Book Review: We Were Feminists Once, Andi Zeisler (2016)

Wednesday, June 15th, 2016

A smart, funny look at the commodification of feminism.

five out of five stars

(Full disclosure: I received a free electronic ARC for review through NetGalley.)

Within a very short span of time, feminism has come to occupy perhaps its most complex role ever in American, if not global, culture. It’s a place where most of the problems that have necessitated feminist movements to begin with are still very much in place, but at the same time there’s a mainstream, celebrity, consumer embrace of feminism that positions it as a cool, fun, accessible identity that anyone can adopt. I’ve seen this called “pop feminism,” “feel-good feminism,” and “white feminism.” I call it marketplace feminism. It’s decontextualized. It’s depoliticized. And it’s probably feminism’s most popular iteration ever.

“The vote. The stay-at-home-dad. The push-up bra. The Lean Cuisine pizza.”

— 4.5 stars —

When We Were Feminists Once: From Riot Grrrl to CoverGirl®, the Buying and Selling of a Political Movement first crossed my radar, I was intrigued but also worried; the book’s description sounded like it could easily devolve into a chiding of Millennials by their older, second-wave sisters for not doing feminism right. (Think: Gloria Steinem’s recent statement that young women’s support of Bernie Sanders is merely a ploy to meet boys and get laid.) Then I saw that Andi Zeisler is the author, which mostly put my worries to bed: I’m a longtime subscriber of Bitch Magazine, which Zeisler co-founded, and it’s pretty trenchant, on-point, and welcoming of diverse voices. As is We Were Feminists Once which, as it turns out, is a smart and funny look at the the commodification of feminism, both in recent times and historically.
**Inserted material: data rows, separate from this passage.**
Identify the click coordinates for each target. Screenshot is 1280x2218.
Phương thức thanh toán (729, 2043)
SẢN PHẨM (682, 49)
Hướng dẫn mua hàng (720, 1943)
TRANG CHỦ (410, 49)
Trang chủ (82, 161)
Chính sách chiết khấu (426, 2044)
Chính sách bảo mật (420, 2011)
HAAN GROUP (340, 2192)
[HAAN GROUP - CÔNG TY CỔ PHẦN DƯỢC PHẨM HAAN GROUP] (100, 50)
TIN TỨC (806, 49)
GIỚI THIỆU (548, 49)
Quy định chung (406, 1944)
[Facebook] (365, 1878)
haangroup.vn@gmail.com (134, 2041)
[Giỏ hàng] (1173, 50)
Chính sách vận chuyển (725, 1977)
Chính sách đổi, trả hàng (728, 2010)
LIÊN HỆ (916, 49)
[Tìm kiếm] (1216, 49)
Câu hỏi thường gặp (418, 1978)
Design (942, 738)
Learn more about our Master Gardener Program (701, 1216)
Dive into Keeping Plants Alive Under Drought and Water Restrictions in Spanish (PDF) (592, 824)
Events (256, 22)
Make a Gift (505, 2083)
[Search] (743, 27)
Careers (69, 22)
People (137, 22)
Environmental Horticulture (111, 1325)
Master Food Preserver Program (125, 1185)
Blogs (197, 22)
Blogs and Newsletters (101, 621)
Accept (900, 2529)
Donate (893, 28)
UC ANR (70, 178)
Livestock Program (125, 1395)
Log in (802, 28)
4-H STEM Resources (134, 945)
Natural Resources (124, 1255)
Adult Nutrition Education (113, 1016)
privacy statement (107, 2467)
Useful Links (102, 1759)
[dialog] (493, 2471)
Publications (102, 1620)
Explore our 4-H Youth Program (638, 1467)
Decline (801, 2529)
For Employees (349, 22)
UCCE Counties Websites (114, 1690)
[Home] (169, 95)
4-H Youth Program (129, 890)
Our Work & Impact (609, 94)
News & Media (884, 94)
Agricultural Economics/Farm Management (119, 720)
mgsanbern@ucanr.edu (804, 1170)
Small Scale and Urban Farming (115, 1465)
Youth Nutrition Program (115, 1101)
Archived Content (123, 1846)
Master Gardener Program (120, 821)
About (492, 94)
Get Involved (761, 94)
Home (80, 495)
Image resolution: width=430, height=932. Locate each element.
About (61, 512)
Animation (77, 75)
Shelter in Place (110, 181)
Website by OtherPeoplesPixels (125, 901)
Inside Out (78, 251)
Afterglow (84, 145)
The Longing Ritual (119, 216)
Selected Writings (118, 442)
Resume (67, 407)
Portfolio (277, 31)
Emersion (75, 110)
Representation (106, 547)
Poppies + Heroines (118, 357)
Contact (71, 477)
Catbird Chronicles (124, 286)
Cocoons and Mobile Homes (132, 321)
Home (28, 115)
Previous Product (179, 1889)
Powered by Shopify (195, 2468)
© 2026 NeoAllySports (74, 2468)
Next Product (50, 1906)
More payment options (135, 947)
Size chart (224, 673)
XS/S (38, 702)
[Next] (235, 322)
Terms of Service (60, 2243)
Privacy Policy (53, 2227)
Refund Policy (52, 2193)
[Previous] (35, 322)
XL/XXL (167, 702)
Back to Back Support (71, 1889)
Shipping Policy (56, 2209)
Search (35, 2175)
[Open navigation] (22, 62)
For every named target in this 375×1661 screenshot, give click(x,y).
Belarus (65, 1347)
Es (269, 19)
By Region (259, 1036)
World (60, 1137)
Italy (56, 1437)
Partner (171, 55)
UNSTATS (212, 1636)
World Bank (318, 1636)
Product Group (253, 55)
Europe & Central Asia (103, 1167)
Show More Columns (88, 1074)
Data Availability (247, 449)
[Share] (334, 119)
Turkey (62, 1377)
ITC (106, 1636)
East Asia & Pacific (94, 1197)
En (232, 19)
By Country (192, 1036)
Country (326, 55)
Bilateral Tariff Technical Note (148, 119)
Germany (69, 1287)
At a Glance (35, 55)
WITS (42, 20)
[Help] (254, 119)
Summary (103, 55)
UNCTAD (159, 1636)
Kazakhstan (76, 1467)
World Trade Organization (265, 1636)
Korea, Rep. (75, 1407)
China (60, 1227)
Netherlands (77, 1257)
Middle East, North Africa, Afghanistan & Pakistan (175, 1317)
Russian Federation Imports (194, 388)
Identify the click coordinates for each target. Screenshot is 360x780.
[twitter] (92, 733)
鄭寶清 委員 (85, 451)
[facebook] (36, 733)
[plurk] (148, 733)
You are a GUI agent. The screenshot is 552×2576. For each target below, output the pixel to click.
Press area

Bolstered by capitalism and neoliberalist policies, “marketplace feminism” is the repackaging of feminism as something that’s solely personal vs. political. This “feminism” is decontextualized and depoliticized, made soft and nonthreatening for mass consumption. It is a feminism “in service of capitalism.” With an emphasis on personal choice as opposed to equality and liberation for all, this feminism asserts that all choices are equally valid; a choice is feminist as long as a self-proclaimed feminist (or any woman) is the one making it, as though the choice to wax one’s body or take your husband’s surname or even to marry at all is made in a vacuum. (Enter one of my favorite references: Charlotte York’s desperate declaration, “I choose my choice!,” upon quitting her beloved gallery job after marriage.) Values and ideology become so much products to pick and choose from, as if they were different brands of conditioner. Worst still, feminism itself is presented as a product in need of branding.